I won't exactly say I started blogging for fun. I needed something to get myself thinking in the English language again, I had been living in Germany and Holland and besides the languages I developed the mentalities which sometimes shocked people who thought they knew me it was quite mind boggling to them I guess. After a while I knew that I loved blogging but got too caught up in the whole having a niche which often caused bloggers block. I do have a niche blog now but it's a bit odd I tried writing about technology for a while but realised that by the time you have completed a post on a smartphone that everyone wants there is a new one out. So I needed a niche with a more long term content duration, Luckily I found it as I now blog about music but I am trying a different approach to writing about music because most blogs that talk about this topic will have reviews and promote the overrated mass media junk that is being forced upon us all.
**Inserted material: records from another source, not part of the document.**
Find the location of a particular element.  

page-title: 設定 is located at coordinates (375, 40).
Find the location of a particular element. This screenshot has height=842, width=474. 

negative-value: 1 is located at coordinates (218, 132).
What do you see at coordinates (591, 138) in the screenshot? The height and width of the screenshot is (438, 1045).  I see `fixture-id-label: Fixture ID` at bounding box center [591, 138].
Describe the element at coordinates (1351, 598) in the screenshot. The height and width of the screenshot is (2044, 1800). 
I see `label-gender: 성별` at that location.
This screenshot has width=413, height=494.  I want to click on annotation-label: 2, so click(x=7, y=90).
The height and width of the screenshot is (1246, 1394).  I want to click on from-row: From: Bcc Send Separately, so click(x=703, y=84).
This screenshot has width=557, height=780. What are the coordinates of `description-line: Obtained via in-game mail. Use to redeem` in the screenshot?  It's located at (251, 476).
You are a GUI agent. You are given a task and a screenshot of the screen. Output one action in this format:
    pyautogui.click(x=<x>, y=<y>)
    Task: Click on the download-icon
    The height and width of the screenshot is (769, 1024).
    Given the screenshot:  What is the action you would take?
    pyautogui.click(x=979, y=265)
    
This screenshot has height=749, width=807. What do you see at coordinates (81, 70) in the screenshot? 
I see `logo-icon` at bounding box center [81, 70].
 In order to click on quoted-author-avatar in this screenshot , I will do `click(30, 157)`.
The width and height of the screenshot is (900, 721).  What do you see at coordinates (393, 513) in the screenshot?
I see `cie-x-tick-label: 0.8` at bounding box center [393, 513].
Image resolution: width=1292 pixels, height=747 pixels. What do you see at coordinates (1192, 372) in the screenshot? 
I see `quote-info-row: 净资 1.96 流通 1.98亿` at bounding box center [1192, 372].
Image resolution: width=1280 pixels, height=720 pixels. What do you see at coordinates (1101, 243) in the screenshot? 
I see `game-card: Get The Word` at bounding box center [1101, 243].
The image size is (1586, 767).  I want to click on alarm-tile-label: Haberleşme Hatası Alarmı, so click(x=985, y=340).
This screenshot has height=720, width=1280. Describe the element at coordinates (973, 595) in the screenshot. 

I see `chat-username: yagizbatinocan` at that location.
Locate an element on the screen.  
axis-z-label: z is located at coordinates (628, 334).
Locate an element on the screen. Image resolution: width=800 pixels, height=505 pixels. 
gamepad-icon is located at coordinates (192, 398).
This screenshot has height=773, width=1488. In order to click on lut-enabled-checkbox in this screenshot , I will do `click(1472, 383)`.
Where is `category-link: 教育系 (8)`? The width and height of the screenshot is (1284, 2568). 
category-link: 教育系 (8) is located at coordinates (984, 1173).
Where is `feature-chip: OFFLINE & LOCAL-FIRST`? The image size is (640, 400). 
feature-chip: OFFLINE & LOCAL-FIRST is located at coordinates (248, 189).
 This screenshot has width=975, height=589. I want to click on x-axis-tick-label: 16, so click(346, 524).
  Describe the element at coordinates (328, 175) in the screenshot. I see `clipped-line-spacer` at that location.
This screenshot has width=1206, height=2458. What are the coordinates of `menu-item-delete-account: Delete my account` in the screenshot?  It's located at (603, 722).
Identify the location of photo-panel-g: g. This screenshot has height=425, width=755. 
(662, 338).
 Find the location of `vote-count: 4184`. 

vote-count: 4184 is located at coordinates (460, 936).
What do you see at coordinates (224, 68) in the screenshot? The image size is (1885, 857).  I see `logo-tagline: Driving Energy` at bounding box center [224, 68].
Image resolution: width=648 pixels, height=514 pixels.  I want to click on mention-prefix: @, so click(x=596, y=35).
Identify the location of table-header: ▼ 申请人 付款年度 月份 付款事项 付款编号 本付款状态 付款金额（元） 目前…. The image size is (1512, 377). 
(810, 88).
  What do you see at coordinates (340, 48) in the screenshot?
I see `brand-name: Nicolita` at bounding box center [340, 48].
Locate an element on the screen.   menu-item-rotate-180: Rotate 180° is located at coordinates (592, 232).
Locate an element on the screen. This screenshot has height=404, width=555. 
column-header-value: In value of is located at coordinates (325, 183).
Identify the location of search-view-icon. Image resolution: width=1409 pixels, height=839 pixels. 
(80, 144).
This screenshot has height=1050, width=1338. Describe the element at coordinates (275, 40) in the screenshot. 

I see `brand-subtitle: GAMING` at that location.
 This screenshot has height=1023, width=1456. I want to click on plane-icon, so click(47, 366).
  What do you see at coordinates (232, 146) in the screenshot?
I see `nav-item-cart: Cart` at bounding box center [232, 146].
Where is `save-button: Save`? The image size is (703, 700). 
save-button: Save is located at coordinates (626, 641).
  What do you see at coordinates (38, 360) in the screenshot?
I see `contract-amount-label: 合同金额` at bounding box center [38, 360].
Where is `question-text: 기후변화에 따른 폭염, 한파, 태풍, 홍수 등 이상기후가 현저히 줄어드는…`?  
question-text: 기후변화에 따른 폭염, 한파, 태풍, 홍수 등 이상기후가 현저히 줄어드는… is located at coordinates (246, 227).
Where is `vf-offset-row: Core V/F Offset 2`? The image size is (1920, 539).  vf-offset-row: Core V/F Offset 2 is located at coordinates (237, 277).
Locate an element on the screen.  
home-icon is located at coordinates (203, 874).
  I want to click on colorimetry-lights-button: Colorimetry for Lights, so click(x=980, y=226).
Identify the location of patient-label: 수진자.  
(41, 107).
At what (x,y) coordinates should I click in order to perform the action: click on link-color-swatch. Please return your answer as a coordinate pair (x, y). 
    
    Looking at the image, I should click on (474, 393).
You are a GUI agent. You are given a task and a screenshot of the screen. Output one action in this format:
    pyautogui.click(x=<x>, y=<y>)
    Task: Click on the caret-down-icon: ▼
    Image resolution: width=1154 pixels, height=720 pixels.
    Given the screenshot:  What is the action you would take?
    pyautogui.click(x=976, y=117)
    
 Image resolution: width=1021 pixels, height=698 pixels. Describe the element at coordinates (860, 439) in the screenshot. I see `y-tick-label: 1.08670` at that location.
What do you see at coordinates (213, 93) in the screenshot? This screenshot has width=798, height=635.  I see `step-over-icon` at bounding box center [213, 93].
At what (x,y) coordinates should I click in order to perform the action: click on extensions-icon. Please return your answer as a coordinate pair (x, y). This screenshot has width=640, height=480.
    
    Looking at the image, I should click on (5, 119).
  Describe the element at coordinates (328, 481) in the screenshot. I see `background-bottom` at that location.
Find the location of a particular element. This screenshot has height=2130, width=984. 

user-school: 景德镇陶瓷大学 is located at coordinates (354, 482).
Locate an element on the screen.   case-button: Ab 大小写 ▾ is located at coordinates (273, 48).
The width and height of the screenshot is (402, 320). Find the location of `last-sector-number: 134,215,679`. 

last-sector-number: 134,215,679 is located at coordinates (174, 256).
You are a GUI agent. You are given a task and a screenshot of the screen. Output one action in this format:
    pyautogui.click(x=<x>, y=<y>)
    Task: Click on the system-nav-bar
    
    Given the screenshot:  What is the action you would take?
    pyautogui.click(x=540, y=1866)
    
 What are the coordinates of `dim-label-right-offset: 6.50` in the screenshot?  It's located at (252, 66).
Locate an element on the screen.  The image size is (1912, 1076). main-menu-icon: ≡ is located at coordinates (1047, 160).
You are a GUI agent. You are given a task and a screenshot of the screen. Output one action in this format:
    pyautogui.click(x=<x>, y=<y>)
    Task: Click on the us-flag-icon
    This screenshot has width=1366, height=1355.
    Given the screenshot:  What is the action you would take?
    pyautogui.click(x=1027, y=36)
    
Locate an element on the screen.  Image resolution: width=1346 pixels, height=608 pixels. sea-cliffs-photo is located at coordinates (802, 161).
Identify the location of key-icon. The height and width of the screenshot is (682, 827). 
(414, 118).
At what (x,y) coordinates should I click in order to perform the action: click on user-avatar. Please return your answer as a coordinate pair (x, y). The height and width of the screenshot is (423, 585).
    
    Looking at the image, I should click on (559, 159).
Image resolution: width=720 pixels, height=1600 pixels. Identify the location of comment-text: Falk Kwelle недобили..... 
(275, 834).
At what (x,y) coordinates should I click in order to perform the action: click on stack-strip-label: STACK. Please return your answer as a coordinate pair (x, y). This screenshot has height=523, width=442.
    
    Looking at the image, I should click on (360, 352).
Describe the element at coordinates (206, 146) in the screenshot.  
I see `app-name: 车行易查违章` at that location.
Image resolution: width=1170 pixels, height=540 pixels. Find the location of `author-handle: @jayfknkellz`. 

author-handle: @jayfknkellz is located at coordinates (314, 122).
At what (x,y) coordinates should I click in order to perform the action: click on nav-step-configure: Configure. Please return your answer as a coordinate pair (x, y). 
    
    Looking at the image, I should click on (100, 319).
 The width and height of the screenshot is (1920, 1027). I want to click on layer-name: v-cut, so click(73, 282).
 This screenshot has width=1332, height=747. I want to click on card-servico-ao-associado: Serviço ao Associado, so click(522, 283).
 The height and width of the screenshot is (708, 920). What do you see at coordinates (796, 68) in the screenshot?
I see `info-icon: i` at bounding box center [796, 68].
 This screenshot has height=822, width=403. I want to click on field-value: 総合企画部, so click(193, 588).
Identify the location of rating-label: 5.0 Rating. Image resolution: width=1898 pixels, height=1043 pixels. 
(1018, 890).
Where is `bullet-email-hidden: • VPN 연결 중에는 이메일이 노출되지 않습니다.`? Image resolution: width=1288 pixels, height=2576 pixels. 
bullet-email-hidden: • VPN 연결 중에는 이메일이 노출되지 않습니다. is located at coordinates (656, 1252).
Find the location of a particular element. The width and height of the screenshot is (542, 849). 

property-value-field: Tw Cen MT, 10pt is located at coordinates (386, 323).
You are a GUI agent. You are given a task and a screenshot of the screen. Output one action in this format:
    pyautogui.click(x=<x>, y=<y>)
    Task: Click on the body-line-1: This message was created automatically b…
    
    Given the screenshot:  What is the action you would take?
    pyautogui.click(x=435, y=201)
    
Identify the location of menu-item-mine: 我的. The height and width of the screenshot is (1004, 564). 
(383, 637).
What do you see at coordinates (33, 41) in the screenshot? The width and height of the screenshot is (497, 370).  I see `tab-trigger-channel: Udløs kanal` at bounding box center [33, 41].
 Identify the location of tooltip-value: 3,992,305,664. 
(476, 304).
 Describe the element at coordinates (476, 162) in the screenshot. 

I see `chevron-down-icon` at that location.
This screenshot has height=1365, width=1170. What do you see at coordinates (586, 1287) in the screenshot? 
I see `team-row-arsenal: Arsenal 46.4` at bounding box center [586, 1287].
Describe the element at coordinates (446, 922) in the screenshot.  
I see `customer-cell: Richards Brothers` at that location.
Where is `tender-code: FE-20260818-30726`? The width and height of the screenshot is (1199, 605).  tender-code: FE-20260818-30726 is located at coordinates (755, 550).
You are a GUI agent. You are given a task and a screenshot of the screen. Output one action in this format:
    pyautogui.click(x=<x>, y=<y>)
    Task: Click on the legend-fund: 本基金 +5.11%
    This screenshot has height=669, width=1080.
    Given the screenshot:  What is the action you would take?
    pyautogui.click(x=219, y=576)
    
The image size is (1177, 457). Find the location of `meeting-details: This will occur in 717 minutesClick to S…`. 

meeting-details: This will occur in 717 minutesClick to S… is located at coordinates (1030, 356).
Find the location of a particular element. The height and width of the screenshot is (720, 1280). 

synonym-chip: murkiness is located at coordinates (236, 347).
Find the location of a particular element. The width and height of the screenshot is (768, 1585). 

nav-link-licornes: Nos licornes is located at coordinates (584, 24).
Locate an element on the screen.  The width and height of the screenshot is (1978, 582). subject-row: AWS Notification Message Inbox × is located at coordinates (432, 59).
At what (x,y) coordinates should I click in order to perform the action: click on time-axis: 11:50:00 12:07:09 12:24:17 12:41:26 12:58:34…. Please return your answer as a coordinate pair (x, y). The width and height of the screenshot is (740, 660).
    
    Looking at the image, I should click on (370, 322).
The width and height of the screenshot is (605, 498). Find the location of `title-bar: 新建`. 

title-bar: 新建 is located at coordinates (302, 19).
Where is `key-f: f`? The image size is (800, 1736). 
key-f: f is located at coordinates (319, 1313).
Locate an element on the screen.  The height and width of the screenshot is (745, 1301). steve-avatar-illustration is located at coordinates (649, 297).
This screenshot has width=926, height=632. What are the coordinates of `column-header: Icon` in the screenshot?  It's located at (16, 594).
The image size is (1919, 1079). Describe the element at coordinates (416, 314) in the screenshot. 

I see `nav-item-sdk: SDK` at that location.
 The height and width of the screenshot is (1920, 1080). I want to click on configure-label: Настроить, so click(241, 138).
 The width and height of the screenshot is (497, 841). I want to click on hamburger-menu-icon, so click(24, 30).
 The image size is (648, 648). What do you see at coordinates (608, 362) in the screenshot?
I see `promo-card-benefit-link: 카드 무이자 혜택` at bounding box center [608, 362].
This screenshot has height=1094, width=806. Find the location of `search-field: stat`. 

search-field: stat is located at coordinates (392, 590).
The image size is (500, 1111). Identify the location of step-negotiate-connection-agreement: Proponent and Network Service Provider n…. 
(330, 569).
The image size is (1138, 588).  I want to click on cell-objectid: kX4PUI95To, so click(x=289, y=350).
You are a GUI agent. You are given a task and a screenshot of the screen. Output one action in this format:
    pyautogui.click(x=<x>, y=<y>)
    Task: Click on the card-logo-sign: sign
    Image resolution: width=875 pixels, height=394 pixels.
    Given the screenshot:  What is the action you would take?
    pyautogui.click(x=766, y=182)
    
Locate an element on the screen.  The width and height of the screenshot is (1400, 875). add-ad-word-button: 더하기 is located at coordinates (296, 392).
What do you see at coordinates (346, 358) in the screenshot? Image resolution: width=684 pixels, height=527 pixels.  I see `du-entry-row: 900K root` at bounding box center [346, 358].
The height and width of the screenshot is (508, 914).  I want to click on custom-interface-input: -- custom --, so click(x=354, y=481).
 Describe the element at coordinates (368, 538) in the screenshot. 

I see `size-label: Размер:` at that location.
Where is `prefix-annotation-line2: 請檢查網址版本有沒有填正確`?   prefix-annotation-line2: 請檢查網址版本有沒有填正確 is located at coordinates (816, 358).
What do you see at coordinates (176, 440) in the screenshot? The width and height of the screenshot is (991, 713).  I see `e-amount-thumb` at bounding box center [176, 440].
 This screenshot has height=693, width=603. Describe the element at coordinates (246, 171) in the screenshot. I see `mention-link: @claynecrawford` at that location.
I try to stick with the alternative listener market I guess you could call it a very long tail niche but I am still leaning to write about it effectively to attract more readers, But just because you can blog about one thing does not necessarily mean that you can easily write about another as you need to go at new blogs with a whole new frame of mind.
Bloggers need to think like talkers would you listen to a guy who talks about chainsaw chains all day and would you like to be that guy if so I think the niche is open. If you would like to be more personal with your blogging then I suggest that you think of blogging as a thing you do for fun and if you make money from it well then it's really fun, But never start a blog just to make money from it as you will only make the hosting costs if you are lucky. When you have a few post's ranking you will get some ideas from your keywords in Google Analytic's but don't rely on just your ranking keywords for inspirational source's for content ideas. Read other blogs connect with like mind people and enjoy your blogging be it planned or unfocused and random blogging is all about what kind of person you are and self exploration the more you write about the more you learn about yourself but it's hard sometimes and can make you feel like nothing, But it can also make you feel outright fantastic when you look at your stats that's why I blog not for the money or fame just so I can read all those numbers in my stats If they are planned numbers it's even better but either way they are good to look at.
@patricksplace You're welcome -- thanks for your RT, too.